The problem with metered usage is a simple matter of cognitive load. Until the prices get much lower (in line with the cost of providing the data), it adds much great transaction costs. Very few people would have signed up for broadband at all, if it had been metered; they had no idea how much they used. And even now, it'd be a big shift. But maybe that's where things need to go; I've been solidly against that, but they've got me thinking a bit more about it, and maybe it's inevitable.
But there were a couple places where I thought the discussion fell down. One was that they failed to mention how, back in the 90's, the telecomms were given hundreds of billions (yes, that's with a B) of dollars in tax breaks to provide Fiber to the Home (FTTH). How much of that exists? Yes, basically zero.
Another was that there was no mention of how the governments provide rights of way to put in cables. That's also a hundreds of billions of dollars subsidy. Not that I mind it being provided; I do agree with them that, at this point, internet access is a basic right. But it does bear on the discussion.
A final one (and this is the important one) is the idea of content delivery networks. The basic idea is that the CDN provider (Akamai, for instance) puts their servers in the ISP's data center, and Netflix, for instance, provides data to the CDN, and the CDN delivers to the customers.
What that means is that, despite the fact that Netflix is the bulk of all internet traffic, most (read: probably 99% or more) of their traffic is only going from CDN to end user. And that means, as far as the ISP is concerned, the data is staying within the ISP. And bandwidth within the ISP is, effectively, infinite.

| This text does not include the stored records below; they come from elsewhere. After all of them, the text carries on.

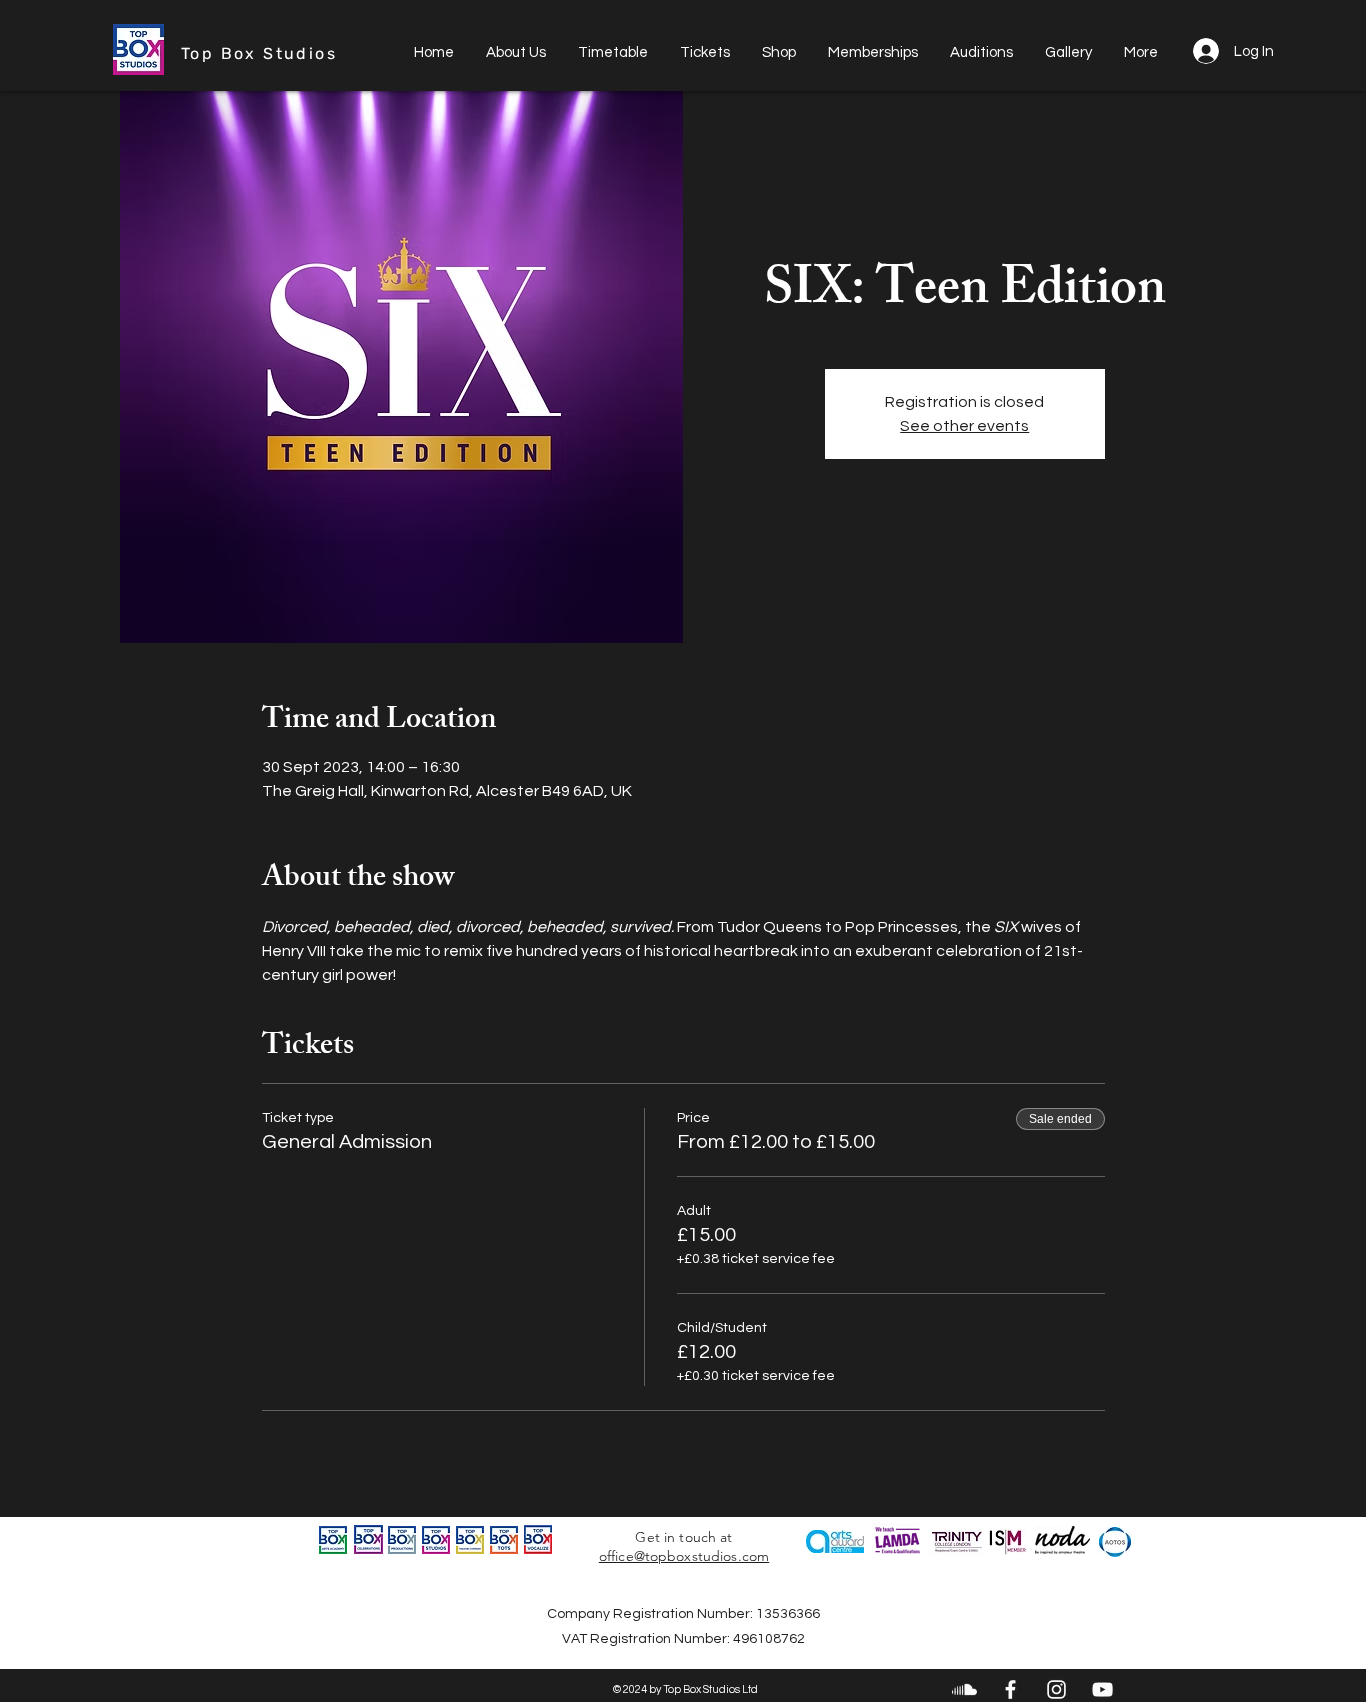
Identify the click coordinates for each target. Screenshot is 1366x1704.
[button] (873, 53)
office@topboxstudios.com (684, 1556)
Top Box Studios (259, 53)
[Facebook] (1010, 1689)
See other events (964, 426)
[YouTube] (1102, 1689)
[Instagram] (1056, 1689)
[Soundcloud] (964, 1689)
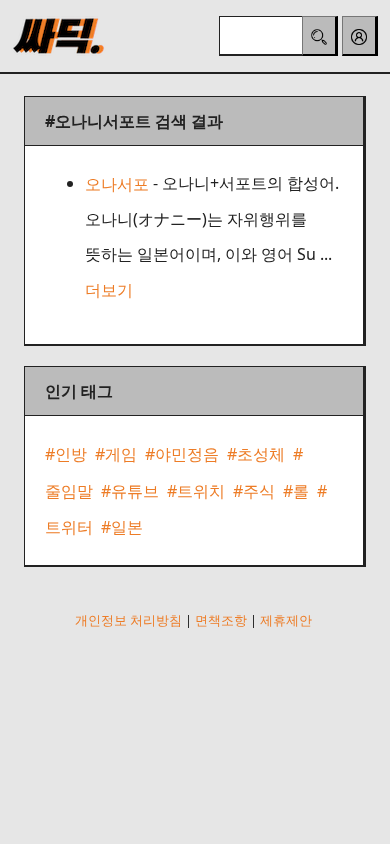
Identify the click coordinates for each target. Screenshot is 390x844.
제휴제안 (286, 620)
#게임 (116, 455)
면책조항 (221, 620)
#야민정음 (182, 455)
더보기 (109, 290)
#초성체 (256, 455)
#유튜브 (130, 491)
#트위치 (196, 491)
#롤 (296, 491)
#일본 (122, 527)
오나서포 (117, 184)
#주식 (254, 491)
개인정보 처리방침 (128, 620)
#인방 (66, 455)
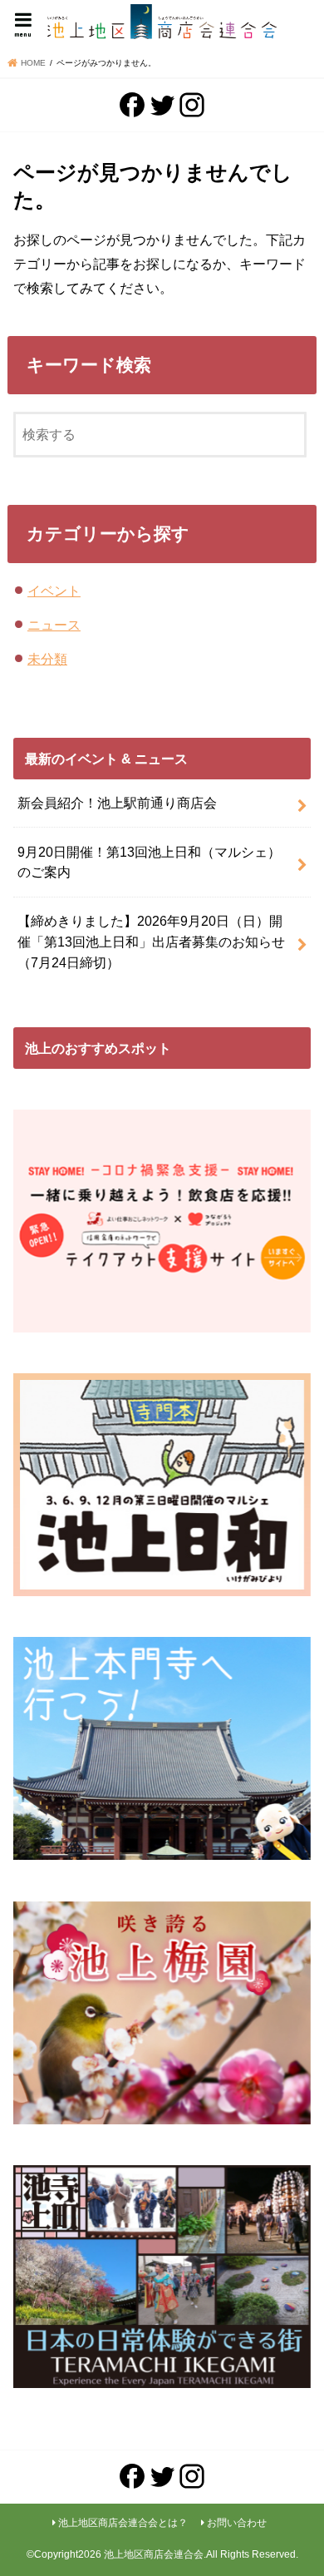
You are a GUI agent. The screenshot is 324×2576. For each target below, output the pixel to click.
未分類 (47, 658)
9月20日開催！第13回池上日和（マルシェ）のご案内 (149, 862)
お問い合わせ (237, 2523)
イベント (54, 590)
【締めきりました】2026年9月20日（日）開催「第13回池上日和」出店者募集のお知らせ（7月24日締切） (151, 941)
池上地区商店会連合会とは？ (123, 2523)
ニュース (54, 624)
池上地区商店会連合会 (154, 2554)
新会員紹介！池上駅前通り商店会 (117, 802)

The cost to the ISP is the cost of electricity. In aggregate, that's a lot, but it's mostly the cost of having the system operating; data traveling adds very little.
So I fundamentally disagree about Netflix being rent-seeking. And about the reasonability of the ISP charging extra for Netflix. Netflix pays the CDN, and the CDN pays the ISP, so they're actually looking to triple-charge, not double-charge.
The other major issue is that they missed, as I mentioned, Wheeler mentioning "common carrier" status, and mentioning reclassifying ISPs. Not a huge deal, as I don't believe Wheeler when he talks about it, but it's worth mentioning that Wheeler did add it to the discussion.
Still, well worth a listen, despite it being quite long.